My post about bank reserves generated a lot of discussion. Well, I guess it was really more of an anonymous commenter trying to explain it to me than a discussion, but anyway, the comment thread is worth a read. I also have two more reserves related links today (one of which is from David, another commenter in that thread). I think it's important for people to realize that 99% of Americans, me included, really have no idea how the banking system works. We (we the ones who don't understand) think that when we master the concept of fractional reserve lending (which, in itself, 90%+ of Americans probably don't understand) that we have it figured out. There's a big problem though, in that fractional reserve lending really doesn't illustrate how the system actually works anymore.
You can check out a piece from John Hussman that's a few years old for some more thoughts:
"Yes, during periods of crisis, the Fed has an important role to play in providing day-to-day liquidity so banks can meet depositor withdrawals. But aside from this short-term variation in the monetary base (which we saw, for example, around the “year 2000” turn), there is not even a slight relationship between bank reserves and total bank lending. Indeed, any remnant of that relationship was wiped out in the early 1990's, when reserve requirements were removed on all bank deposits other than checking accounts."
Note that the piece is from 2007.
Billy Blog also took issue with people panicking about the potential removal of reserve requirements.
"At the individual bank level, certainly the “price of reserves” will play some role in the credit department’s decision to loan funds. But the reserve position per se will not matter. So as long as the margin between the return on the loan and the rate they would have to borrow from the central bank through the discount window is sufficient, the bank will lend.
So the idea that reserve balances are required initially to “finance” bank balance sheet expansion via rising excess reserves is inapplicable. A bank’s ability to expand its balance sheet is not constrained by the quantity of reserves it holds or any fractional reserve requirements. The bank expands its balance sheet by lending. Loans create deposits which are then backed by reserves after the fact. The process of extending loans (credit) which creates new bank liabilities is unrelated to the reserve position of the bank.
The major insight is that any balance sheet expansion which leaves a bank short of the required reserves may affect the return it can expect on the loan as a consequence of the “penalty” rate the central bank might exact through the discount window. But it will never impede the bank’s capacity to effect the loan in the first place."
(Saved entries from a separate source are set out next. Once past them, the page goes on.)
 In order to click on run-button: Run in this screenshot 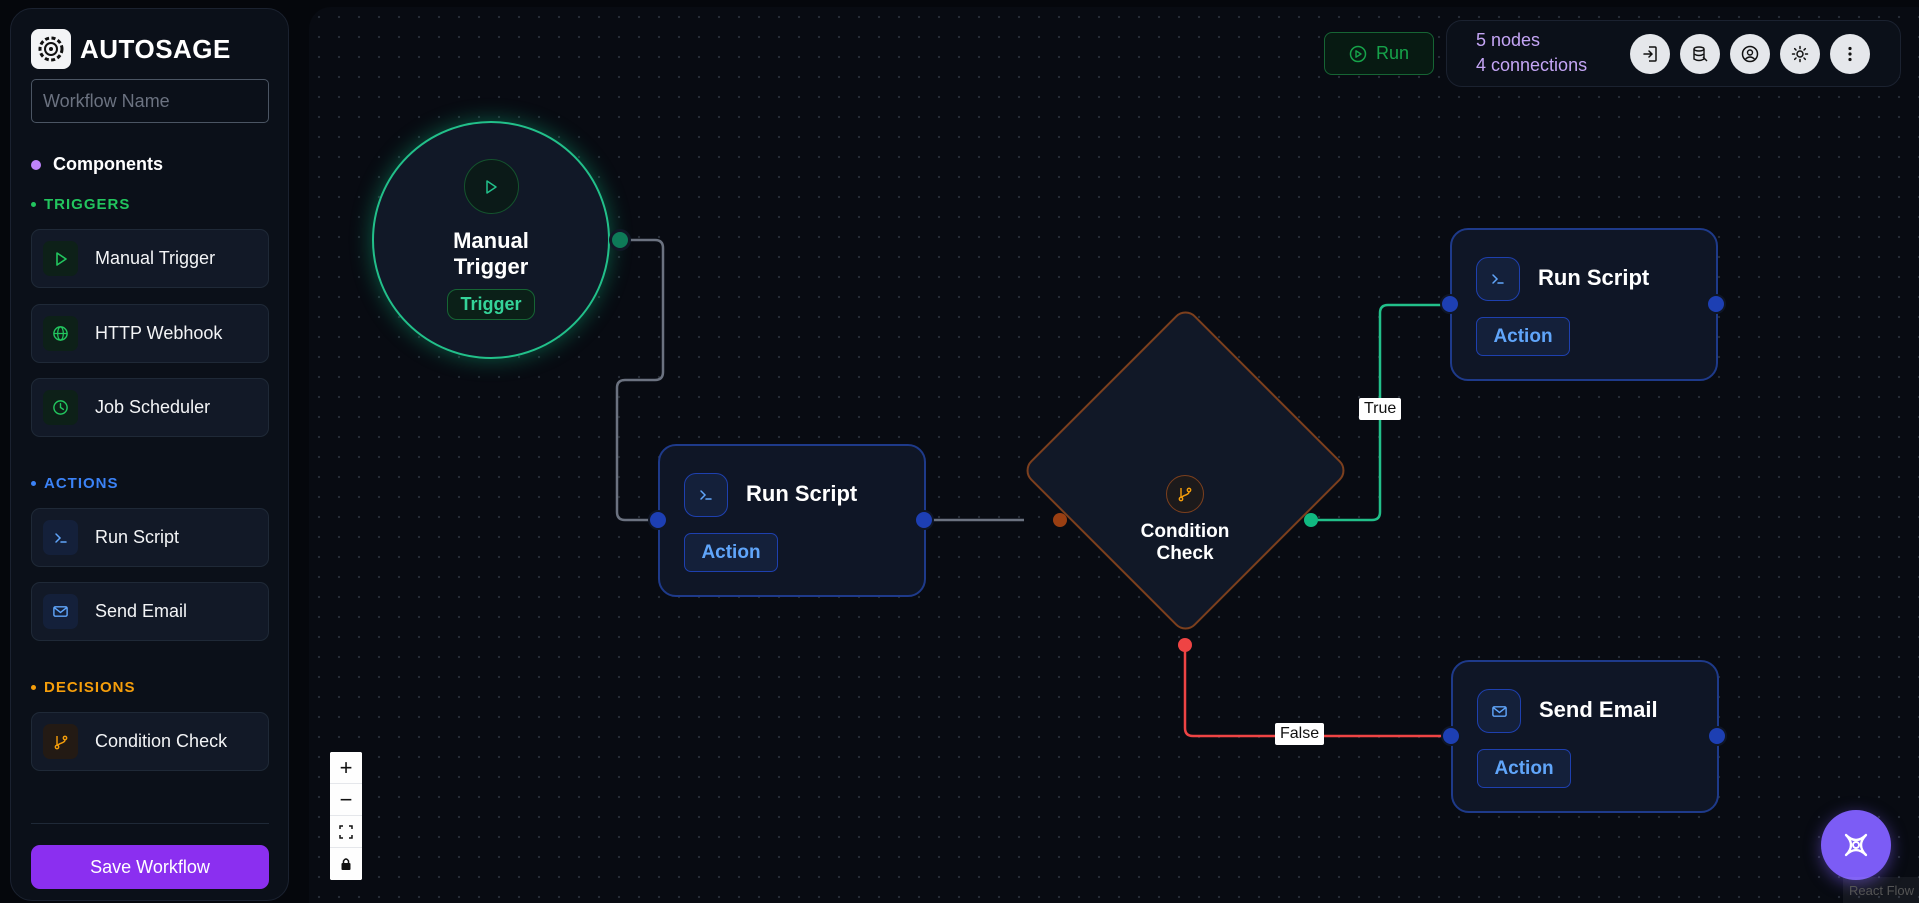, I will do `click(1379, 54)`.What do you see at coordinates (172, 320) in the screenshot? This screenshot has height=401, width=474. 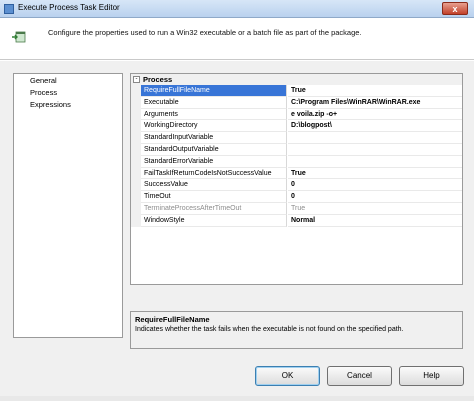 I see `description-title: RequireFullFileName` at bounding box center [172, 320].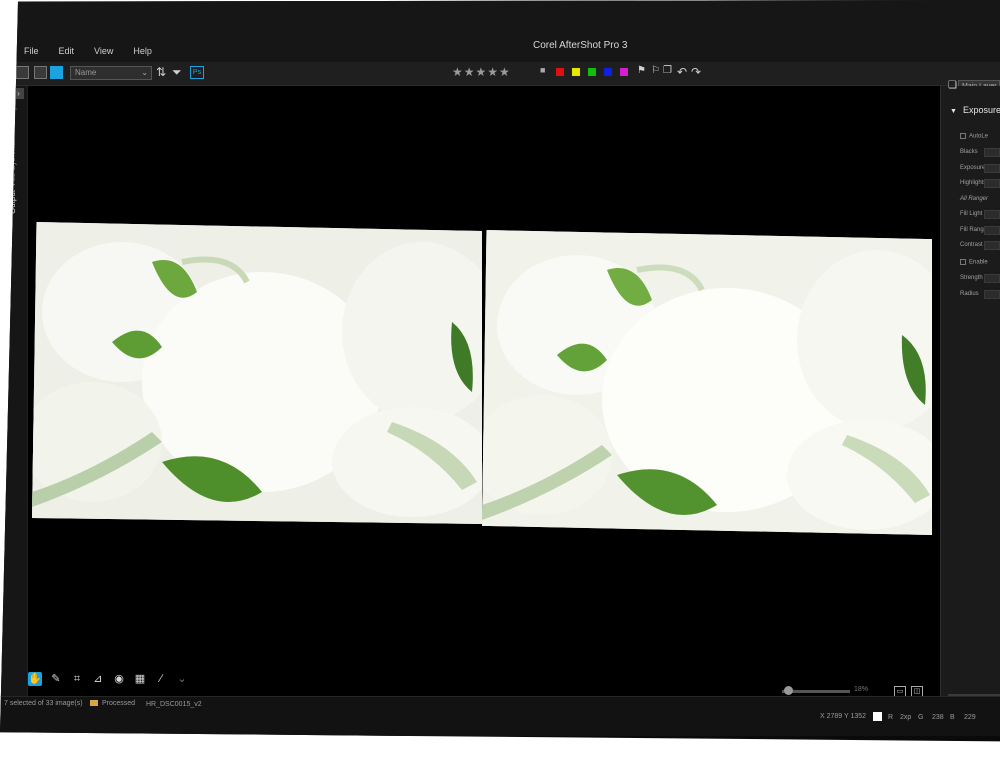 The height and width of the screenshot is (758, 1000). I want to click on tab-file-system: File System, so click(12, 165).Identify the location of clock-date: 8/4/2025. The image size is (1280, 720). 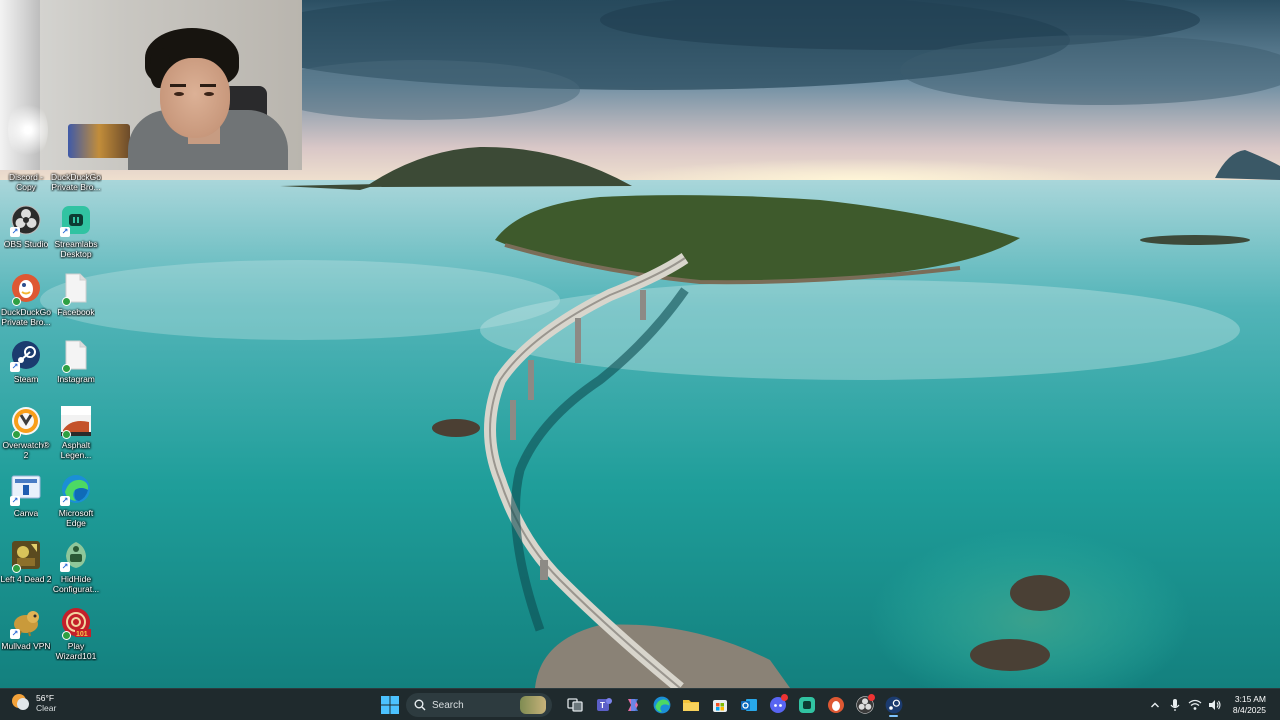
(1249, 710).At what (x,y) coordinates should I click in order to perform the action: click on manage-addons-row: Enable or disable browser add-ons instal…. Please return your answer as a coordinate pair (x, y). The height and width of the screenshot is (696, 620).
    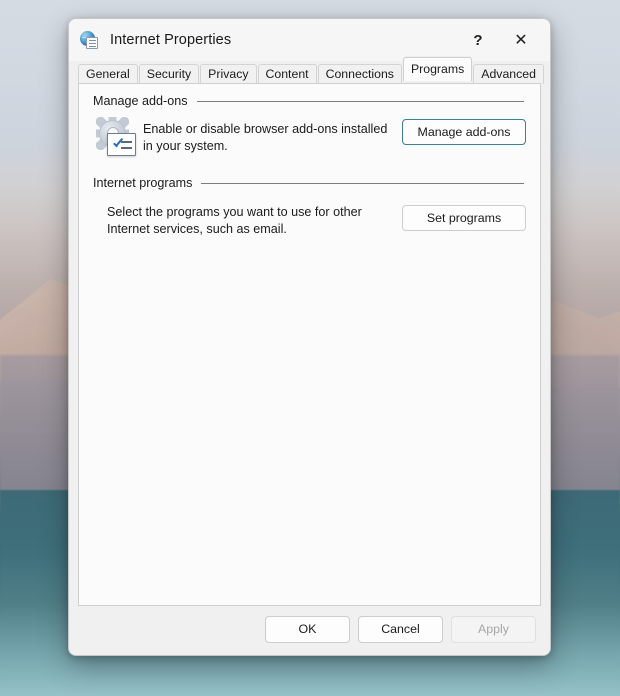
    Looking at the image, I should click on (310, 133).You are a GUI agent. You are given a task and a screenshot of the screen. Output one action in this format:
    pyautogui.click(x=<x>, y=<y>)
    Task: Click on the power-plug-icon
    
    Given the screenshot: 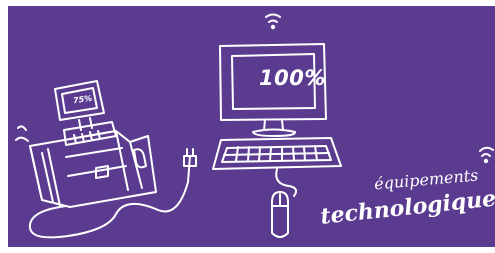 What is the action you would take?
    pyautogui.click(x=112, y=194)
    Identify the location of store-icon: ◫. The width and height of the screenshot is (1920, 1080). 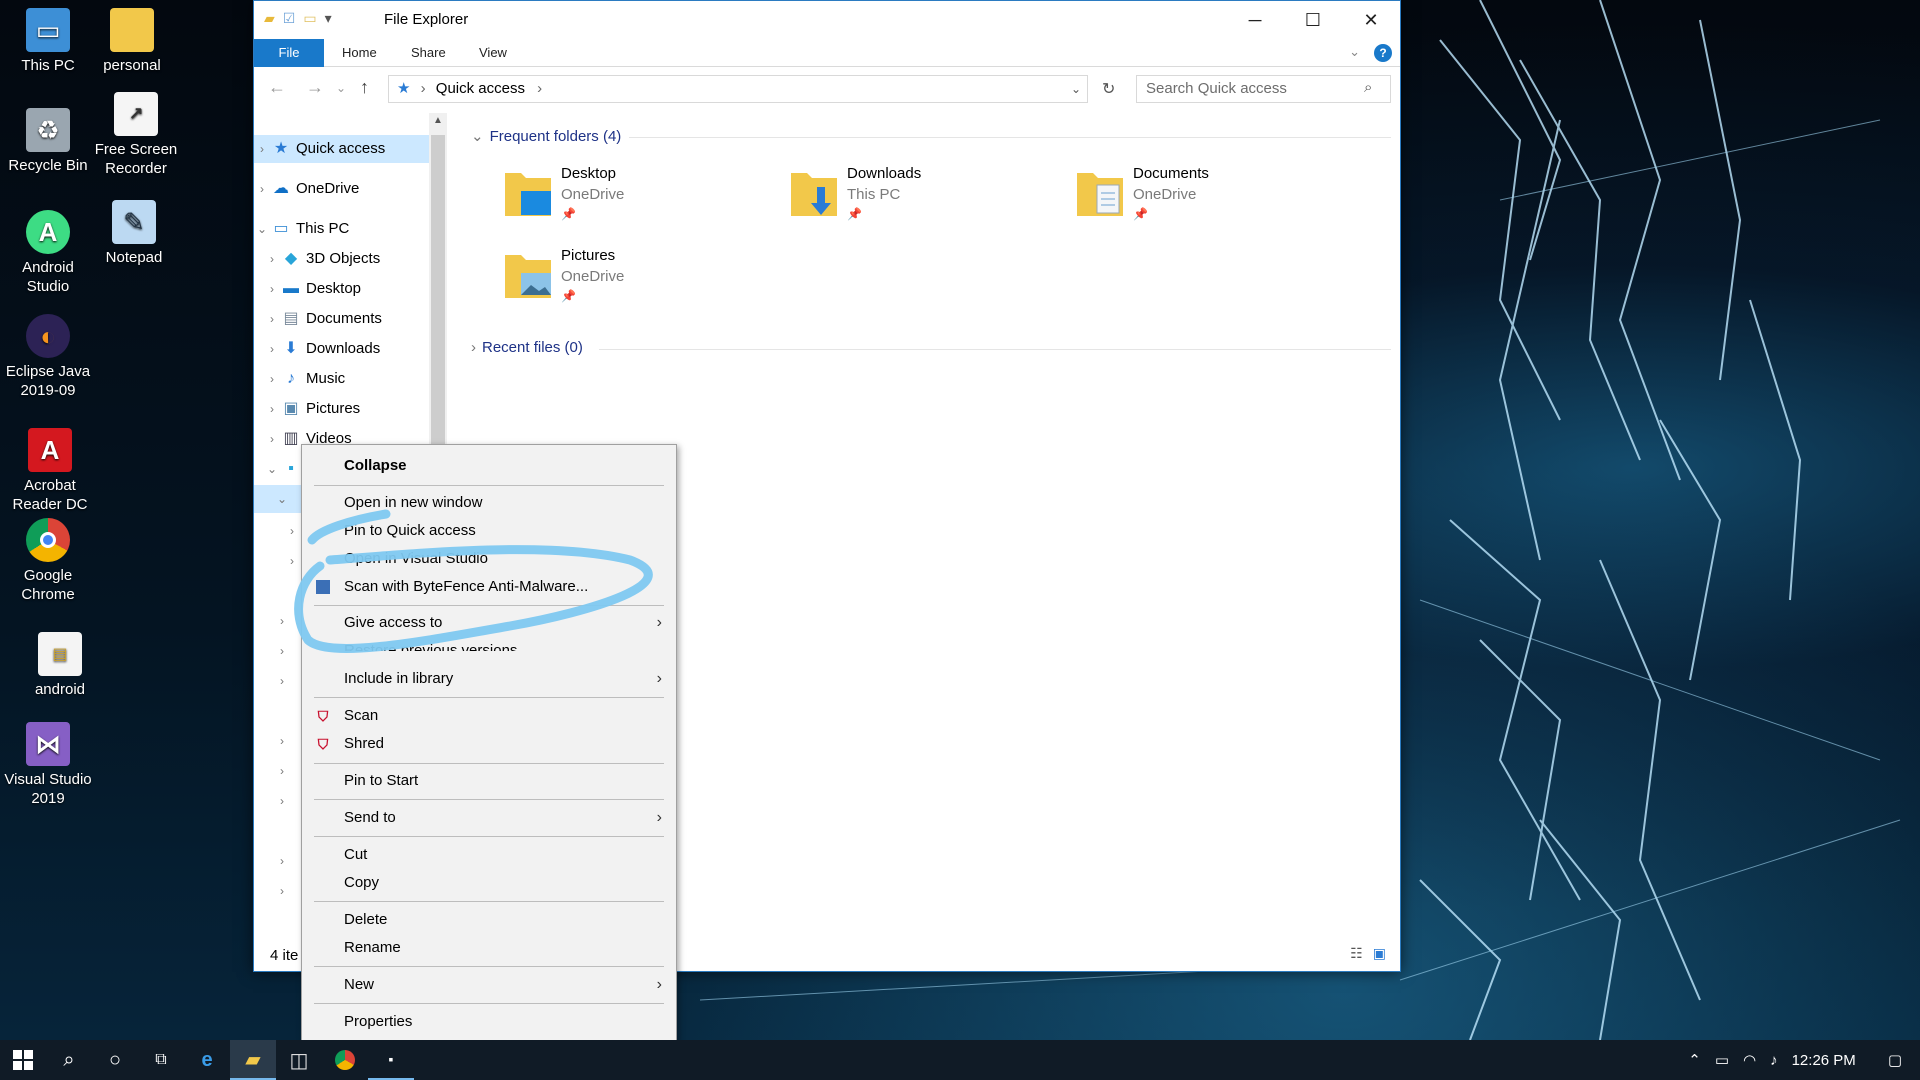
(299, 1060).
What's probably most frustrating for readers, myself included, is the epiphany that banking doesn't work like we think it does - it doesn't work like the textbook fractional reserve banking example I gave in my prior post (where, with 10% reserves, a $100 deposit becomes a $90 loan, which is then re-deposited and becomes a new $81 loan, etc). In our system, in reality, you don't need deposits to lend. I think that fact troubles and confuses a lot of readers.